## [WHAT IS BEING ASKED]
Reproduce the lines of the data below verbatim, everything from the line containing "What do you see at coordinates (1370, 786)" down through the line containing "glyph is located at coordinates (603, 759).", with both of those lines included.

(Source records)
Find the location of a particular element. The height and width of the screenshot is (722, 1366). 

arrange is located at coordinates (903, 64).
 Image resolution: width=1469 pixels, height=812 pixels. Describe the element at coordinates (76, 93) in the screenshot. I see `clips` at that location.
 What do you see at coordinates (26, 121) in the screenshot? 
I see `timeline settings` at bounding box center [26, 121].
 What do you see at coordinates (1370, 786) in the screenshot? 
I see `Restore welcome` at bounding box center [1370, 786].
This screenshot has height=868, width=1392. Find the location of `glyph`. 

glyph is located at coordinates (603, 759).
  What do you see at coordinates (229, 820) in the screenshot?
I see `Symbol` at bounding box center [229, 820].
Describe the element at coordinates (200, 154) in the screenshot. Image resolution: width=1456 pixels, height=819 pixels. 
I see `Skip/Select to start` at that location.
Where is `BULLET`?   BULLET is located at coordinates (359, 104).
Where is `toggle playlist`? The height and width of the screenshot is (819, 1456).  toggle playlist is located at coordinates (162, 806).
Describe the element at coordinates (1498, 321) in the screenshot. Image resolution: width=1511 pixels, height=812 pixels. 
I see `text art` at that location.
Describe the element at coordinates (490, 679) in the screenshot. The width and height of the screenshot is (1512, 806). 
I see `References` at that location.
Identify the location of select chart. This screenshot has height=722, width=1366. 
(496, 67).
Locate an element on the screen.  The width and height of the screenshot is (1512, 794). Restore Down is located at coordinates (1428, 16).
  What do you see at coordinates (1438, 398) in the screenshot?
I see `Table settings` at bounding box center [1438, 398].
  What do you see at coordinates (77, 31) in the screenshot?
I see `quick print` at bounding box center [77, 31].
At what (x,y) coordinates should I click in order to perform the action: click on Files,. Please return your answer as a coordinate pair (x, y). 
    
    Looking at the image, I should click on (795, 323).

## [EXPECTED ANSWER]
 What do you see at coordinates (1370, 786) in the screenshot? 
I see `Restore welcome` at bounding box center [1370, 786].
This screenshot has height=868, width=1392. Find the location of `glyph`. 

glyph is located at coordinates (603, 759).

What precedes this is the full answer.